For years, studies have shown Americans’ trust in the news media is steadily declining. At the same time, data show that over the past decade, people have been consuming more news than ever. How are we to explain the apparent paradox?
New research by the Media Insight Project, a collaboration of the American Press Institute and The Associated Press-NORC Center for Public Affairs Research, suggests public attitudes about the news media are more complex and nuanced than many traditional studies indicate, with attitudes varying markedly depending on what media people are asked about.
The findings show that on many fronts, Americans are skeptical of “the news media” in the abstract, but generally trust the news they themselves rely on. And most people mention traditional or mainstream news sources as the ones they turn to.
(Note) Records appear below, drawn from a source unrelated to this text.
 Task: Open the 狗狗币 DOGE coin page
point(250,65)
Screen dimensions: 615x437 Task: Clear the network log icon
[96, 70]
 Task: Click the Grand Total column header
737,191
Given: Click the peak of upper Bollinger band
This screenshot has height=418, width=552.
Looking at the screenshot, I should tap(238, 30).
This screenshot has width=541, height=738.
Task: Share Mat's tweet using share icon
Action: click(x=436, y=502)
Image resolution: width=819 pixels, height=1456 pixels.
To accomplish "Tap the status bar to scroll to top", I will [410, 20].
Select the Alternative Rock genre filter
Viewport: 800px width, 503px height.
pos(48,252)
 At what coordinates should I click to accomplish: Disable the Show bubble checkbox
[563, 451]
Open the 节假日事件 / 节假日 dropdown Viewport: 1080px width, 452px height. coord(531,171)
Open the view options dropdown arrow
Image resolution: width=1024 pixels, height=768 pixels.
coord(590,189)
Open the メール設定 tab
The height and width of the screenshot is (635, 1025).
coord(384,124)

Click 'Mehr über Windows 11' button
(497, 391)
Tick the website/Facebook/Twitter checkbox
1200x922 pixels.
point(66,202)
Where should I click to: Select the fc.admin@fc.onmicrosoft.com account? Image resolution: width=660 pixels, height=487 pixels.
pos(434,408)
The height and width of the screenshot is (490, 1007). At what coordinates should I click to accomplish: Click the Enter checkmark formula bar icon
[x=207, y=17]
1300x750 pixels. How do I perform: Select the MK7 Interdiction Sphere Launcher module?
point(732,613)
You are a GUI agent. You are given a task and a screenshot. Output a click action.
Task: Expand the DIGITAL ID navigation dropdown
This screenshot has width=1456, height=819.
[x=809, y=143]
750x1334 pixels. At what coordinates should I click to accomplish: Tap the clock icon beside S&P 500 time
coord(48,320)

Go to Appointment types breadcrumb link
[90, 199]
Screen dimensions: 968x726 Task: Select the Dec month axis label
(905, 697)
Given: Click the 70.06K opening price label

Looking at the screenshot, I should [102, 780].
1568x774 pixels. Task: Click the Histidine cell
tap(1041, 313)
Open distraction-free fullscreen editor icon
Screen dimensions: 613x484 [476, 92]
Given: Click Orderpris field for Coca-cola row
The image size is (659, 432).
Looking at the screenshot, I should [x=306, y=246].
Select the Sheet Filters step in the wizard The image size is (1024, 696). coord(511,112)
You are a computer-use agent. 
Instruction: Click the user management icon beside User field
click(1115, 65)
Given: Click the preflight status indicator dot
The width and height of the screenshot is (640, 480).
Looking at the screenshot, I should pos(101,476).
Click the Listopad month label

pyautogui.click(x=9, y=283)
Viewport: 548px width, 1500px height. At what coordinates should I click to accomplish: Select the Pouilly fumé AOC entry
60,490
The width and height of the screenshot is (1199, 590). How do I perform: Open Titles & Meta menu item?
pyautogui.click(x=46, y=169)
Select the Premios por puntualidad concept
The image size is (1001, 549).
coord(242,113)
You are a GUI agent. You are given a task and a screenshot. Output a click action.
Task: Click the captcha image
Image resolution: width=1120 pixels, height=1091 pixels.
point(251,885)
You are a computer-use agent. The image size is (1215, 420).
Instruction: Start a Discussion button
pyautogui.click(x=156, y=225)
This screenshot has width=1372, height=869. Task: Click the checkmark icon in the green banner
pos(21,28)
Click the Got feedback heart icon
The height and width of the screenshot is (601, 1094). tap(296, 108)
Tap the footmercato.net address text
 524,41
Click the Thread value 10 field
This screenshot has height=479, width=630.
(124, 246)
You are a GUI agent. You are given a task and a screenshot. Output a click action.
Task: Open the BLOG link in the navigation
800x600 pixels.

Americans appear to consider “the news media” a general category that includes both good and bad actors, and their confidence in the media in general is shrinking. But even at a time of growing distrust in the media generally, Americans can find news sources they think are accurate, fair, moral, transparent about mistakes, and trustworthy.
The new research does reveal stark partisan divisions in public attitudes about the press, much as other research has. But these partisan divisions, too, depend on whether people are asked about the media in general or the media they personally use.
It also finds that Americans under age 40, regardless of ideology, trust the news media far less than their elders do. And while these differences become smaller when adults under age 40 are asked about the sources they rely on, they do not entirely disappear.
The survey was conducted March 8 through March 27, 2017, using AmeriSpeak®, the probability-based panel of NORC at the University of Chicago. Interviews were conducted online and over the phone with 2,036 American adults.